その際、Install required Windows components for WSL 2
のオプションにチェックを入れ、インストールを進めます。
このオプションにより、上記の概要図の構成になります。
GPUが認識されているかチェック
nvidiaが公開しているDockerイメージを使って、GPUが認識されているか確認します。
docker run --rm -it --gpus all nvcr.io/nvidia/k8s/cuda-sample:nbody nbody -gpu -benchmark -numbodies=512000
GPUが認識されていると以下のような出力となります。
GPUの名前はお使いのものによって異なります。
参考: https://www.idnet.co.jp/column/page_158.html
認識されていれば環境構築は終了です。
Python&Tensorflowの環境構築
今回は、TensorflowのCNNを使用して画像分類を行うためにGPU機械学習環境を構築しました。
そこで、Python&Tensorflowの環境構築についても触れておきます。
注意事項
以下の手順では、docker-compose
を使用します。
docker-composeはV1とV2が存在しており、V2だとうまく動作しないです。

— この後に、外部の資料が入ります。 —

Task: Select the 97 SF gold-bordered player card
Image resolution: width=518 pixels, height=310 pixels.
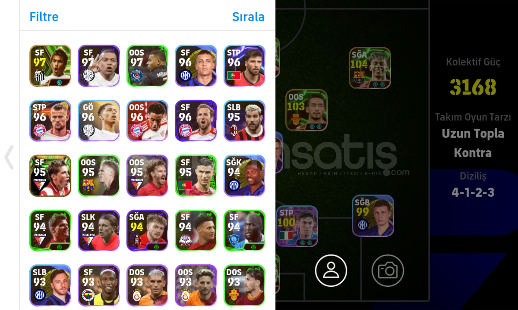Action: [x=50, y=65]
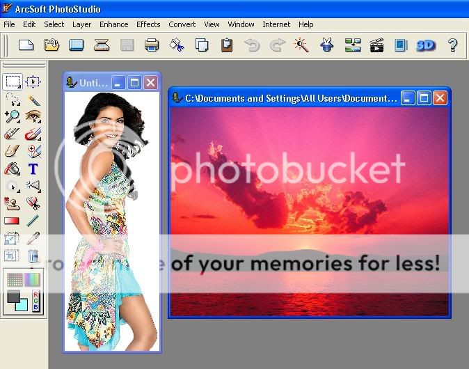Click the cyan background color swatch
The width and height of the screenshot is (469, 369).
(x=21, y=303)
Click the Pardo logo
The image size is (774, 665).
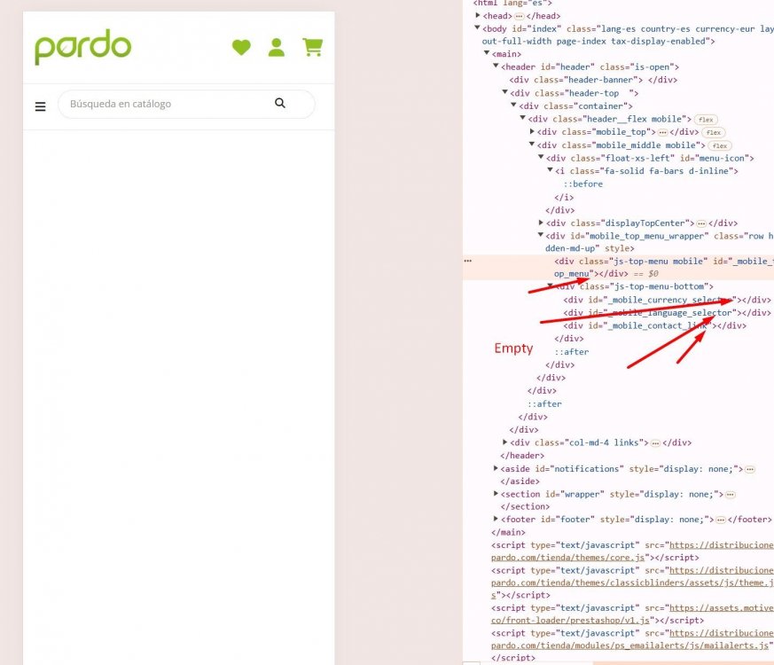82,47
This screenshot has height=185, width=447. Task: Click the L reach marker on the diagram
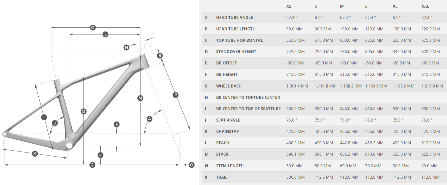coord(105,34)
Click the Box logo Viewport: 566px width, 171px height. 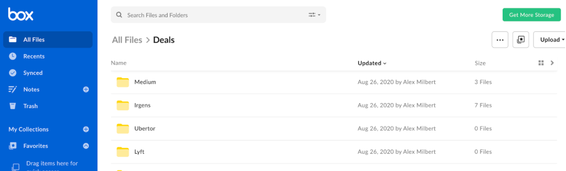20,15
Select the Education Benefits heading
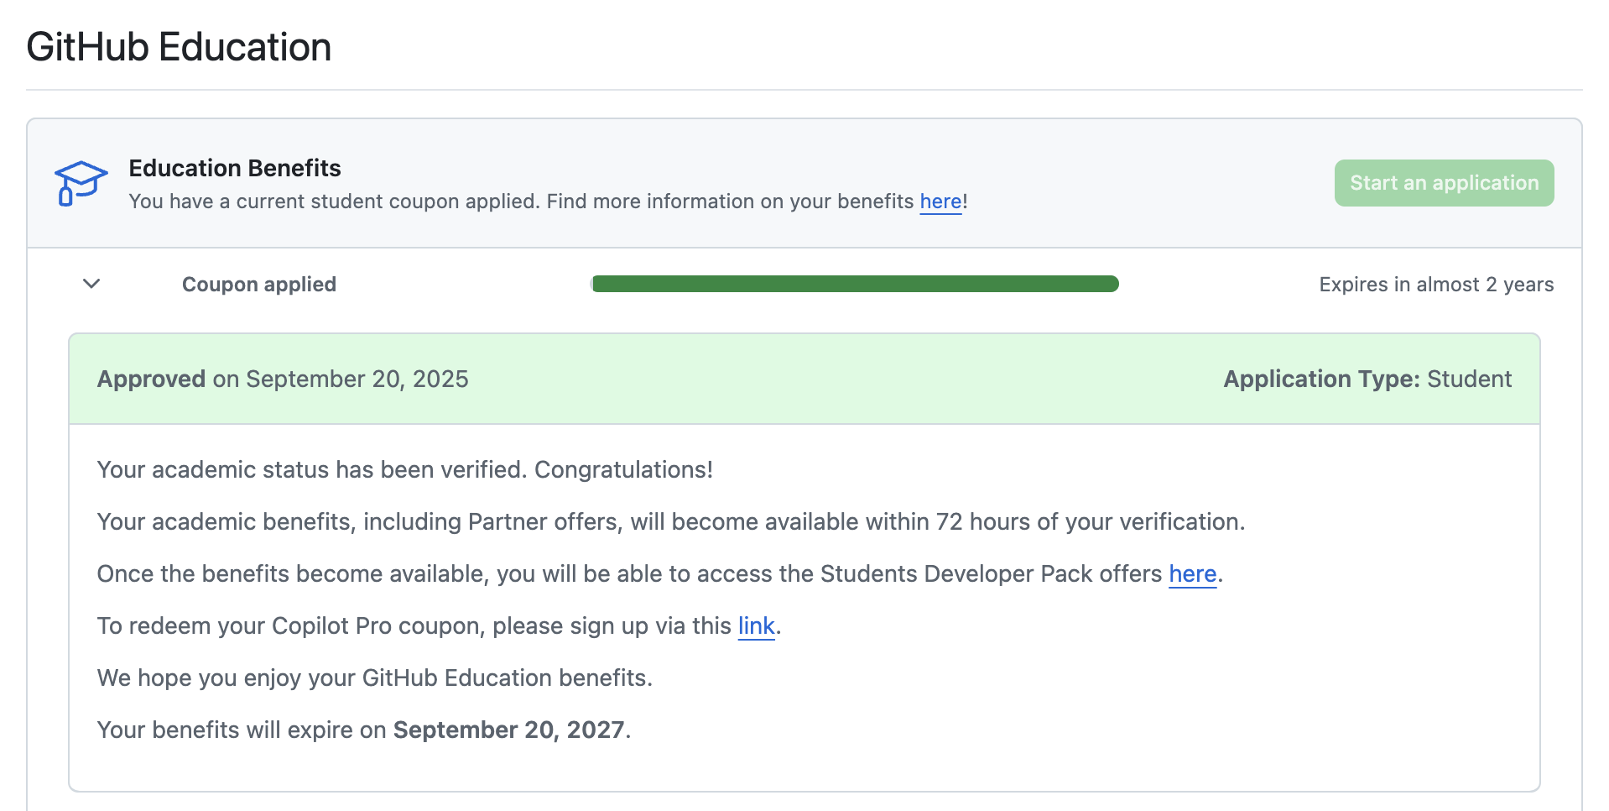Screen dimensions: 1609x811 click(235, 168)
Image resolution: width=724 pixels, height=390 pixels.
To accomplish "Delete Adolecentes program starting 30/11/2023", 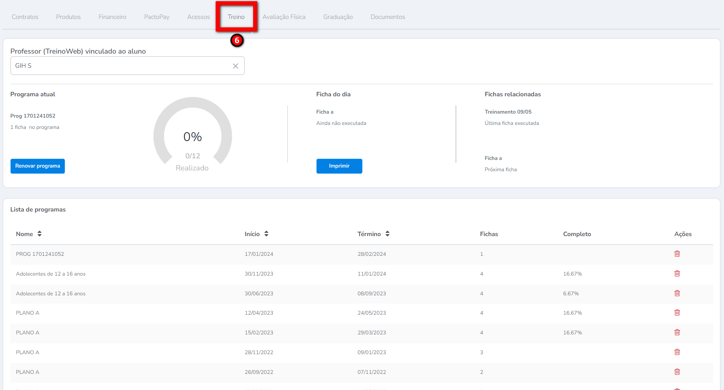I will [x=677, y=274].
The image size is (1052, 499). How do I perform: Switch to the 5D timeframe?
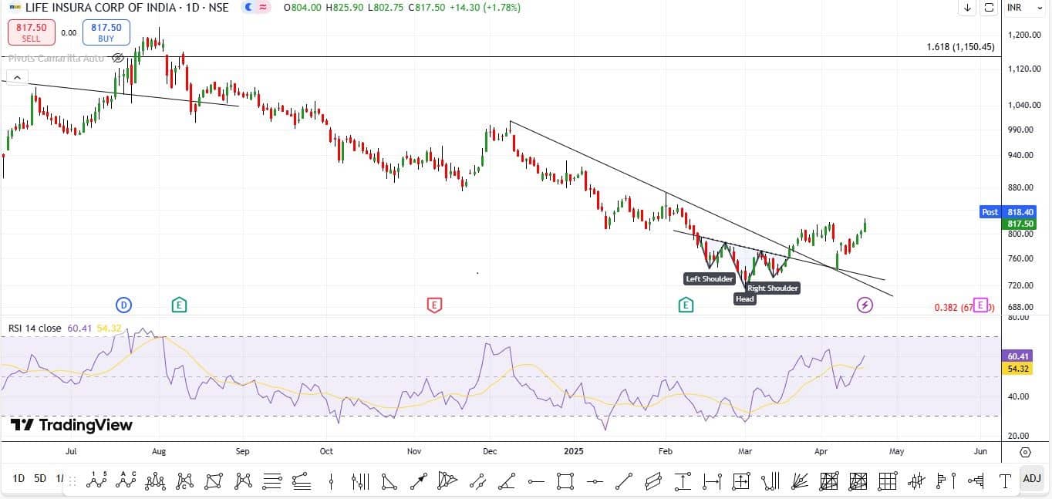40,479
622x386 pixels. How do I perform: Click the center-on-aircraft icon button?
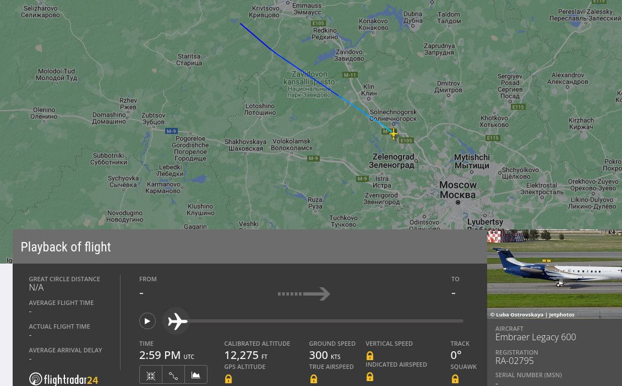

そのため、Docker Desktopの設定からUse Docker Compose V2
のチェックを外しておきます。
または、以下のコマンドでV2を無効化します。
docker-compose disable-v2
1. ベースコンテナの作成
まず、以下のようなdocker-composeファイルを作成し、ベースとなるDockerコンテナを動作させます。
version: '3.9'
services:
cuda:
image: nvidia/cuda:11.3.0-devel-ubuntu20.04
environment:
- CUDNN_VERSION=8.2.0.53
# リソースを拡張したい場合の指定(任意)
shm_size: 4gb
ulimits:
memlock: -1
stack: 67108864
# GPUを有効にする(docker-compose 1.28.0以上で対応)
deploy:
resources:
reservations:
devices:
- capabilities: [gpu]
# 永続起動on
tty: true
# ローカルPCのフォルダをコンテナ上にマウントする
volumes:
- C:\Users\hoge\hoge:/home/
docker-compose.ymlと同じディレクトリ上で以下のコマンドを実行し、
コンテナを作成します。
docker-compose up
2. コンテナ内の環境を構築
手順1で作成したコンテナに入り、必要なパッケージをインストールしていきます。
docker exec -it [コンテナID] /bin/bash
apt-get update && apt-get install -y --no-install-recommends \
libcudnn8=$CUDNN_VERSION-1+cuda11.3 \
libcudnn8-dev=$CUDNN_VERSION-1+cuda11.3 \
&& apt-mark hold libcudnn8 && \
rm -rf /var/lib/apt/lists/*
apt update
apt install -y python3-pip && pip install --upgrade pip
pip install tensorflow
apt install -y libgl1-mesa-dev
3. コンテナの状態を保存
手順2では、コンテナに入り、コンテナ上に必要なパッケージをインストールしました。
しかし、Dockerコンテナは状態の保存がされないため、一度コンテナが停止するとインストールしたものが消えます。
そこで、コンテナの状態を保存(イメージとして書出)します。
docker commit [コンテナID] [保存イメージ名]
4. docker-compose.ymlの修正
このコマンドによって生成したイメージを使ってコンテナが起動されるようにdocker-compose.yml
を修正します。
version: '3.9'
services:
cuda:
# image: nvidia/cuda:11.3.0-devel-ubuntu20.04
image: [保存イメージ名]
environment:
- CUDNN_VERSION=8.2.0.53
# リソースを拡張したい場合の指定(任意)
shm_size: 4gb
ulimits:
memlock: -1
stack: 67108864
# GPUを有効にする(docker-compose 1.28.0以上で対応)
deploy:
resources:
reservations:
devices:
- capabilities: [gpu]
# 永続起動on
tty: true
# ローカルPCのフォルダをコンテナ上にマウントする
volumes:
- C:\Users\hoge\hoge:/home/
docker-compose.ymlを修正後、docker-compose up
を実行することで、手順2でインストールしたものがそのままの状態でコンテナが起動されます。